Soulfulness as a part of trauma healing is particularly resonant with historically oppressed and marginalized people of color who experience the transgenerational impact of collective traumas such as genocide, slavery, and colonization. Soulful healing is characterized in themes emerging from diasporic African cultural influences. Communities from the Latin American diaspora similarly call upon their ancestor’s remedios, the oral traditions and curative wisdoms of our people. Thus, these themes overlap around an ethos of interconnectedness, spirituality, emotional expressiveness, and resilience, as well as the different but mutual struggles for liberation in the context of historical and ongoing oppression.
In the therapeutic sense, the ultimate goal of cultivating soulfulness in healing work is to give the space to name those dehumanizing soul-assaults, and to elevate the experience of an interconnected human community as part of the shared journey toward social justice.
Not Drowning but Waving
Black Panther and Black Panther: Wakanda Forever set stories in fictional kingdoms to bring to light very realistic global tensions such as the hoarding of resources and gatekeeping of outsiders. These films also show us the longstanding and irreparable impacts of global grabs: the tensions that eradicate belongingness, identity, and family. After her reconciliation with Namor, Shuri travels to Nakia’s home in Haiti to finally burn her funeral clothes. She is ready to move forward and accept that T’Challa is truly gone. Nakia introduces Shuri to T’Challa’s son, Toussaint. Meeting her nephew renews Shuri’s optimism. She is able to sit in stillness, and be present with the gifts of full awareness. Gone are the harsh stings of resentment and shame. The memories of passed loved ones are positive, warm, and pure. This new internal space is a wellspring of serenity.

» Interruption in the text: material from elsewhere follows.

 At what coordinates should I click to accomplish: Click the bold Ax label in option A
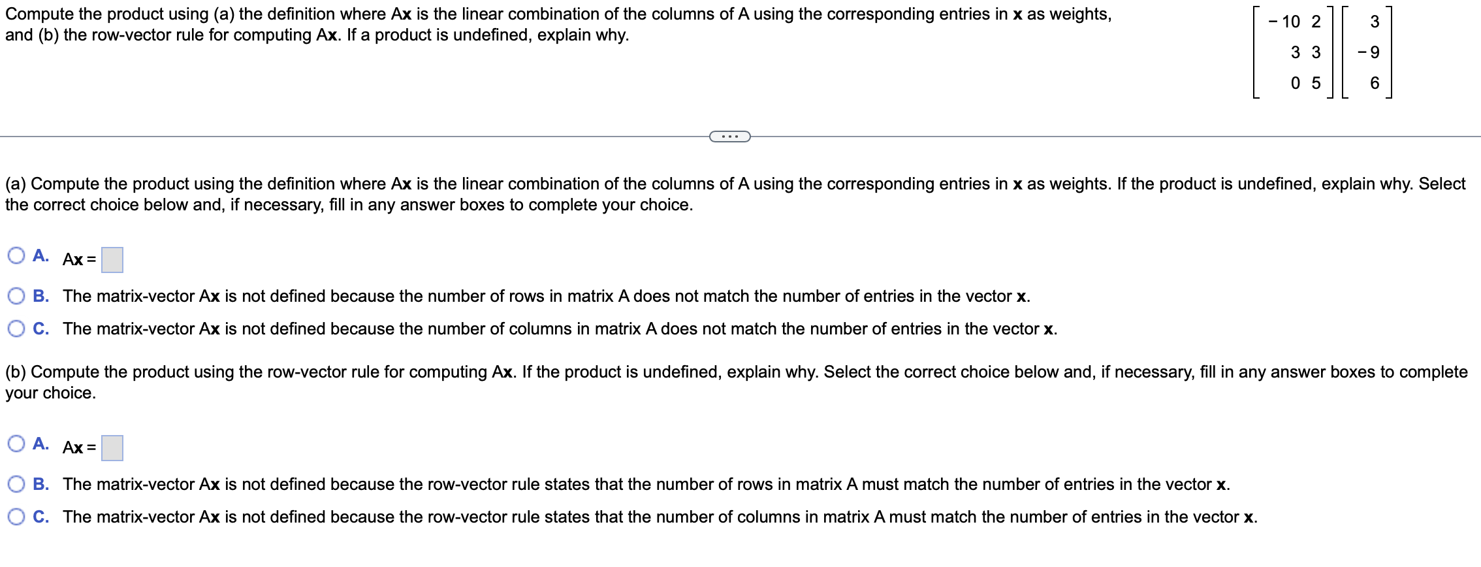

Grief sheds light on our sameness. It is fierce. And it is intimate. In grief, we can only experience ourselves in connection with others, and in the absence of that connection is the absence of the self. Deepness, aliveness, authenticity – these are the dimensions of the soul that grief can raise to the surface of our awareness. Seeing her nephew revitalizes hopeful experiences in Shuri, ones that have always been fundamentally meaningful to her psyche: A dwelling place for wisdom, curiosity about the unknown, and exhilaration toward meeting the universe’s mysteries. Even when the mysteries are painful.